Augstein, der Mensch

Medien | SIEGFRIED KOGELFRANZ | aus FALTER 46/02 vom 13.11.2002

Der SPIEGEL. Vergangenen Donnerstag starb der "Spiegel"-Gründer und Herausgeber Rudolf Augstein im Alter von 79 Jahren. Nachruf eines Kollegen. 

Begonnen hatte er sein bewusstes Leben als eines von sieben Kindern einer kleinbürgerlichen Familie in einer hannoverischen Zwergschule. Beendet als steinreicher, dutzendfach geehrter Mann mit großer Macht, die er allein seinem messerscharfen Verstand verdankte.
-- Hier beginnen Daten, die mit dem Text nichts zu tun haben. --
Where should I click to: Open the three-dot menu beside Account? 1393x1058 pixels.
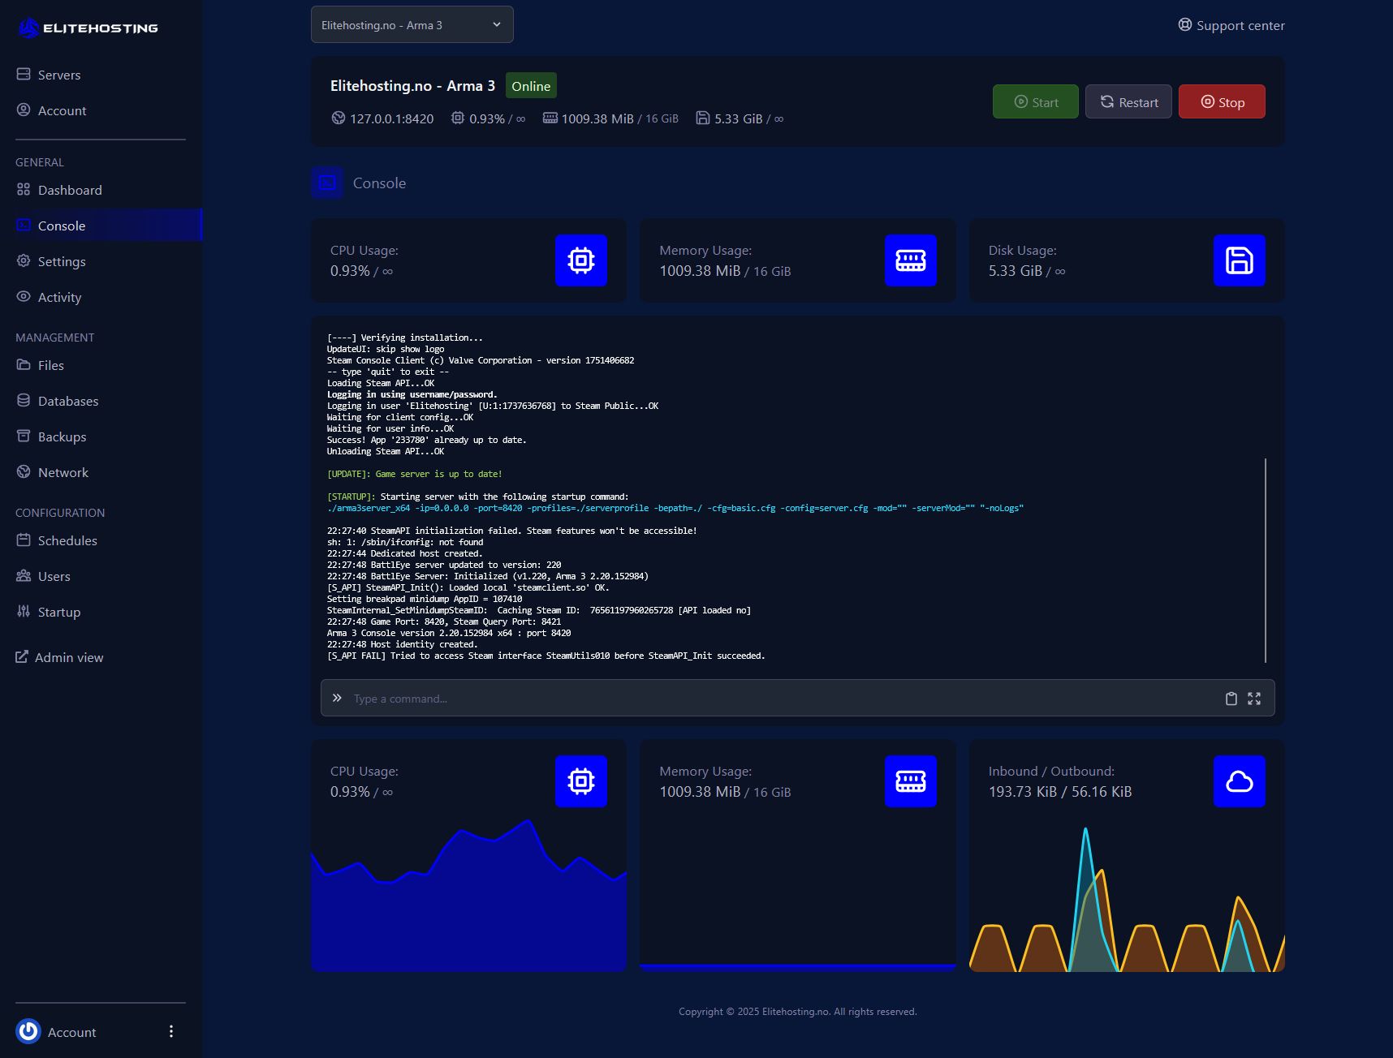[x=170, y=1031]
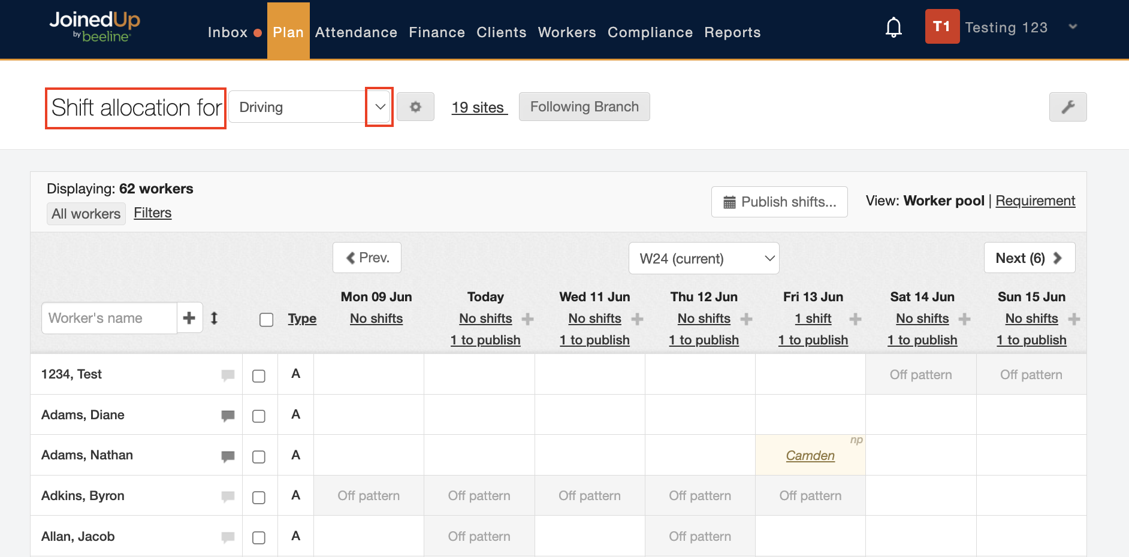This screenshot has width=1129, height=557.
Task: Expand the Driving branch dropdown
Action: point(379,107)
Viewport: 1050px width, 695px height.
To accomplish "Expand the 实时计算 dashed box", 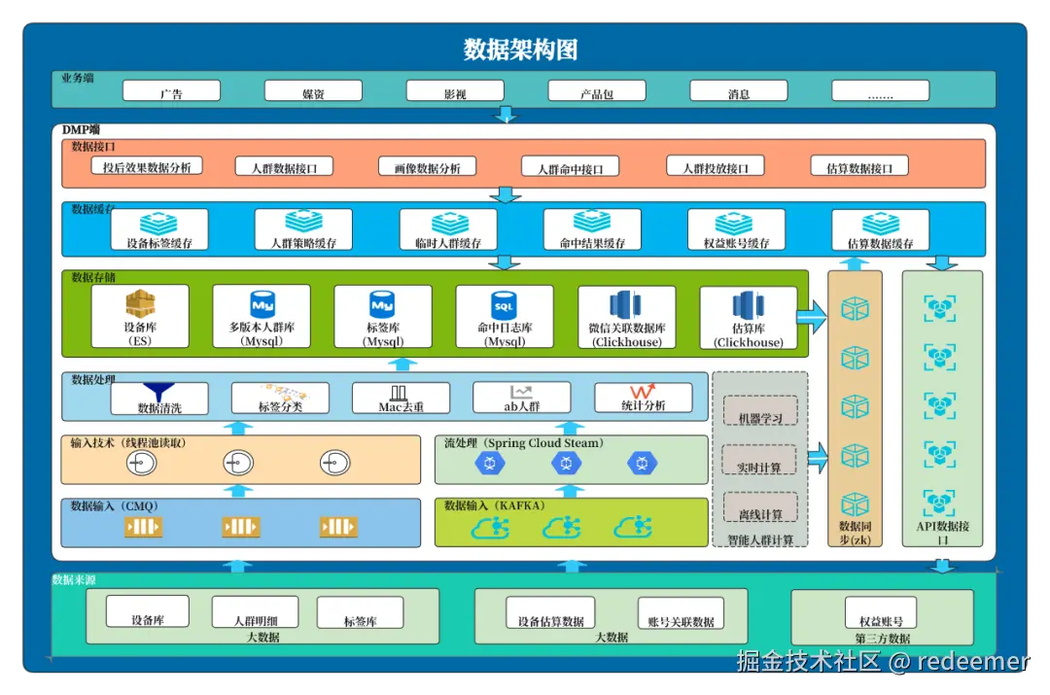I will tap(760, 459).
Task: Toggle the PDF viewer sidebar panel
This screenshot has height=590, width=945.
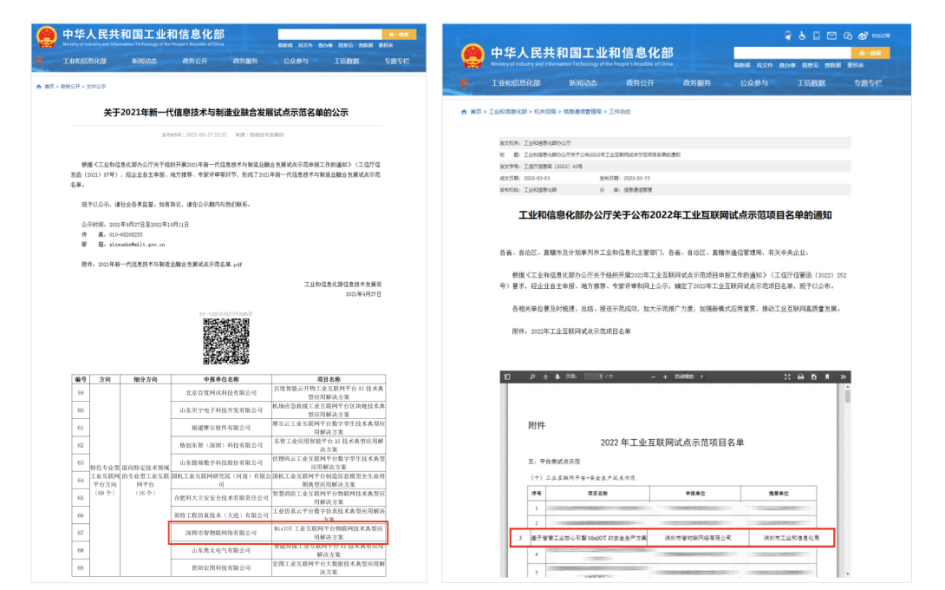Action: click(507, 377)
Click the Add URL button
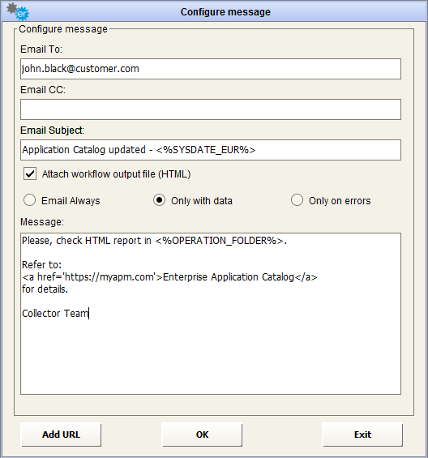 point(61,434)
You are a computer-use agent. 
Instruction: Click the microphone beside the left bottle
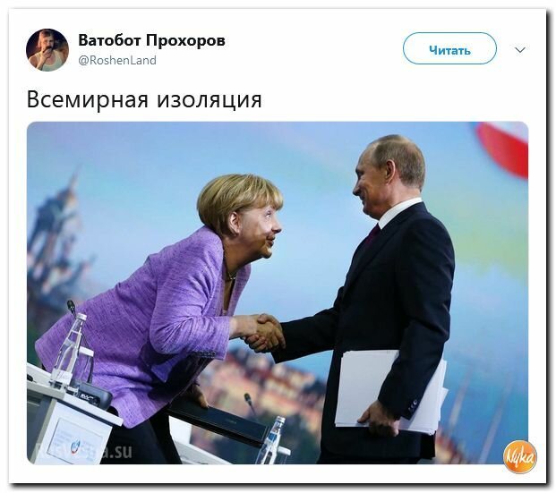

Selbst führte er seinen beispiellosen Erfolg zurück auf "etwas Sein, etwas Schein, etwas Schwein". Das war ebenso Understatement wie seine Vorstellung, was ihm mal nachgerufen werden sollte: "Mir würde genügen, wenn einige Leute den Gedanken hegten, der Spiegel sei diesem Land mehr nützlich als schädlich gewesen."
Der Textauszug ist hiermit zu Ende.